• _RECORD EXCERPTS_
______________________________
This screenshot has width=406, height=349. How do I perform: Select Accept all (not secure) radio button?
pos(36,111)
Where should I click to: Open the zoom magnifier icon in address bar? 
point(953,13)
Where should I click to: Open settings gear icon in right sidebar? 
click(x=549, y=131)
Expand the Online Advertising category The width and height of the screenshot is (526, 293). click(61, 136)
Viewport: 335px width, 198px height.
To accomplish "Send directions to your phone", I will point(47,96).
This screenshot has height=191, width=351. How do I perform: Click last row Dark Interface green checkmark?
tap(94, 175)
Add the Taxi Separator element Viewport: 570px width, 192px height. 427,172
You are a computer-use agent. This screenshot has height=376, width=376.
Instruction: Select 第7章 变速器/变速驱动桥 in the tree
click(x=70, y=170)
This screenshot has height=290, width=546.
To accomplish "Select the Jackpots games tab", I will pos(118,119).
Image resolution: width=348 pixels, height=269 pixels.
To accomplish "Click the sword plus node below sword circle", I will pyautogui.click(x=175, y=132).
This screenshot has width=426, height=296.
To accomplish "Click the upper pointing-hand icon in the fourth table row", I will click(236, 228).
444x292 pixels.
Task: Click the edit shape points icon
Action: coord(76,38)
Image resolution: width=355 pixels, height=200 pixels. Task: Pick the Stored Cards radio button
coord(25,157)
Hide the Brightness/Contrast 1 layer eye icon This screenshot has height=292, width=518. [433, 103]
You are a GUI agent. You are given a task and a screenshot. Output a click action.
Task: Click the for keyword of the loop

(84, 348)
______________________________
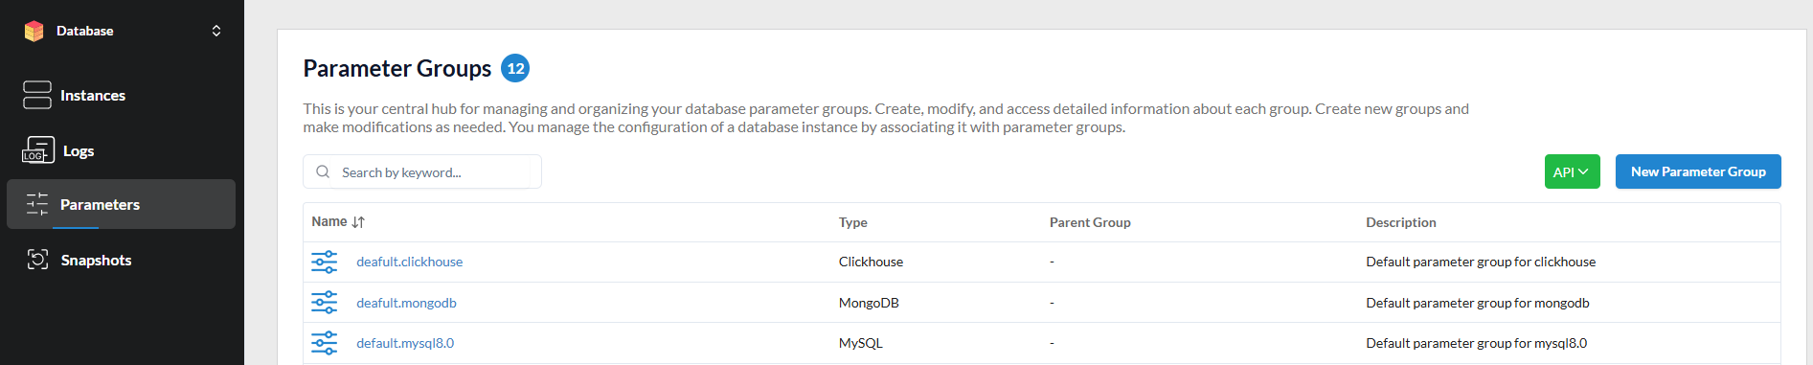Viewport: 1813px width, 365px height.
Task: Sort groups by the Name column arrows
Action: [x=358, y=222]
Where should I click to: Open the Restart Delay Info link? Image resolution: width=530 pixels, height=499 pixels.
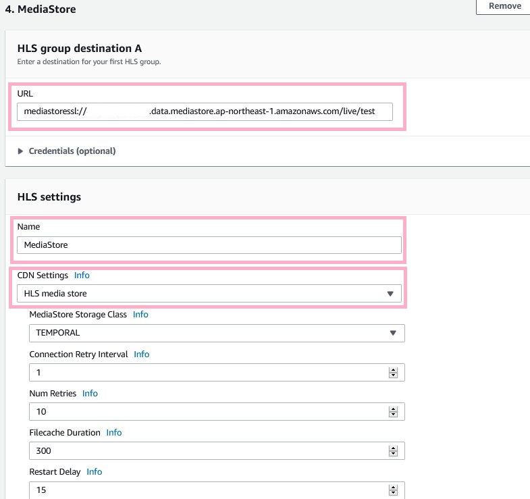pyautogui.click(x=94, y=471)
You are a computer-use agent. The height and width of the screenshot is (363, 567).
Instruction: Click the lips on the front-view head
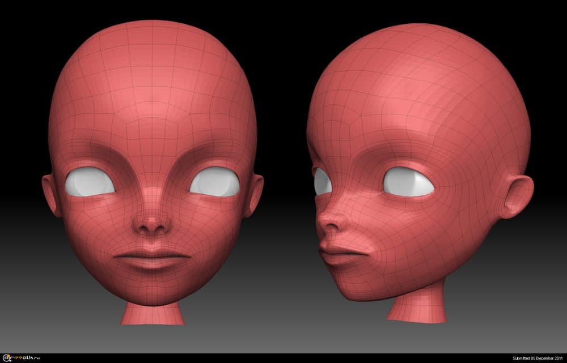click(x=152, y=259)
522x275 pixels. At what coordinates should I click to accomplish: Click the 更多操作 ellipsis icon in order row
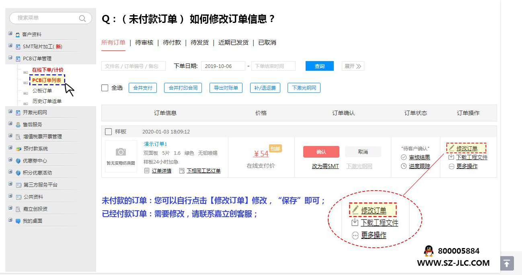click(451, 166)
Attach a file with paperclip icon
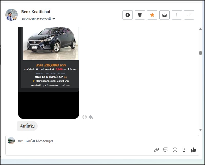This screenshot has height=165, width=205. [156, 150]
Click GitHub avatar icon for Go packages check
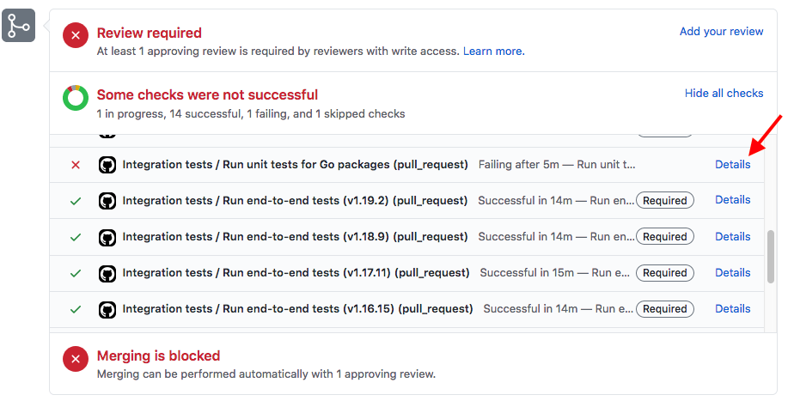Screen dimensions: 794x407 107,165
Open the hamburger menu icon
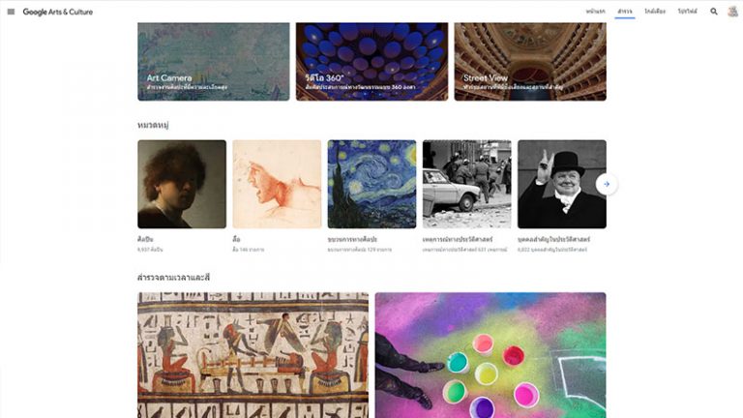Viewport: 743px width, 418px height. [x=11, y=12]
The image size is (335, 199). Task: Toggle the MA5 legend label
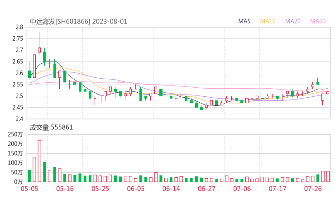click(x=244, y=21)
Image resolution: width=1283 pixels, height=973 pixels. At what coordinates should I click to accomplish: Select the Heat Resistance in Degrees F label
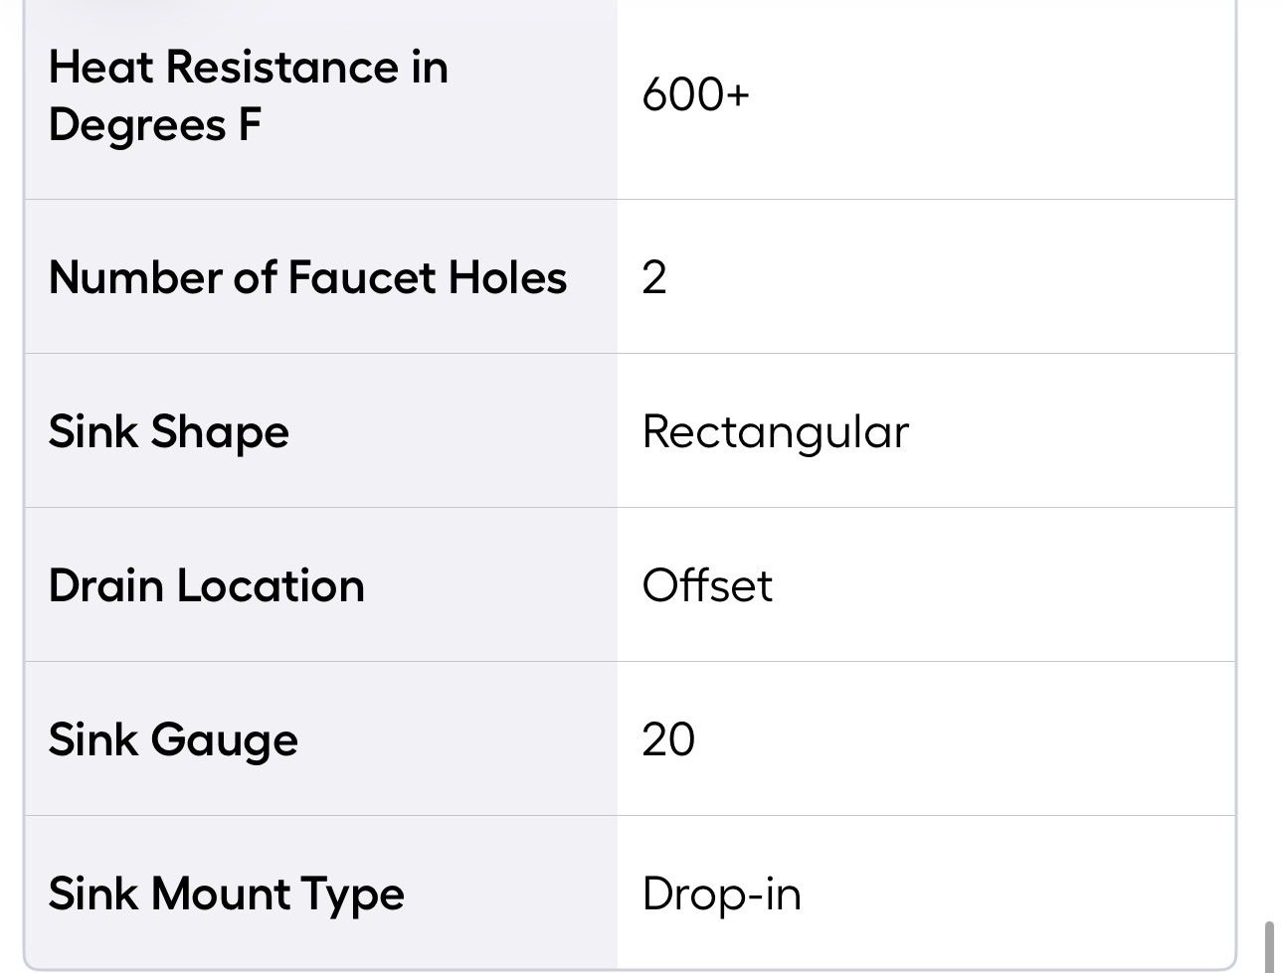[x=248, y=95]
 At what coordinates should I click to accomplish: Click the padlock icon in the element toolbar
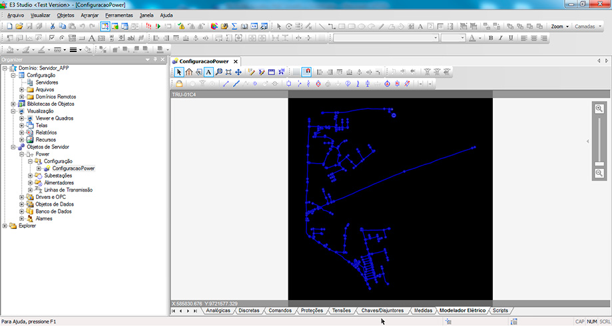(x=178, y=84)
______________________________
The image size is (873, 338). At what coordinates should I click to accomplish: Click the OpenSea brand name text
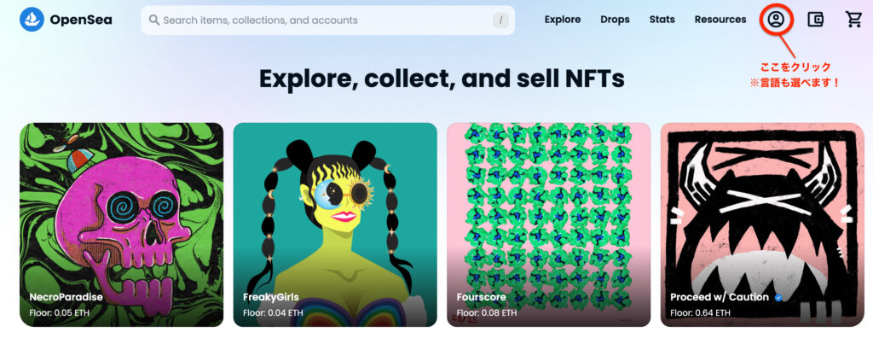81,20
______________________________
• _THE TASK_
Whenever the string "agent" shows up in a line of the entries, copy that line.

• _WRITTEN REPLY_
You are a computer-use agent. This screenshot has height=376, width=376.
You are a GUI agent. You are given a task and a screenshot. Output a click action.
You are a computer-use agent. The height and width of the screenshot is (363, 567).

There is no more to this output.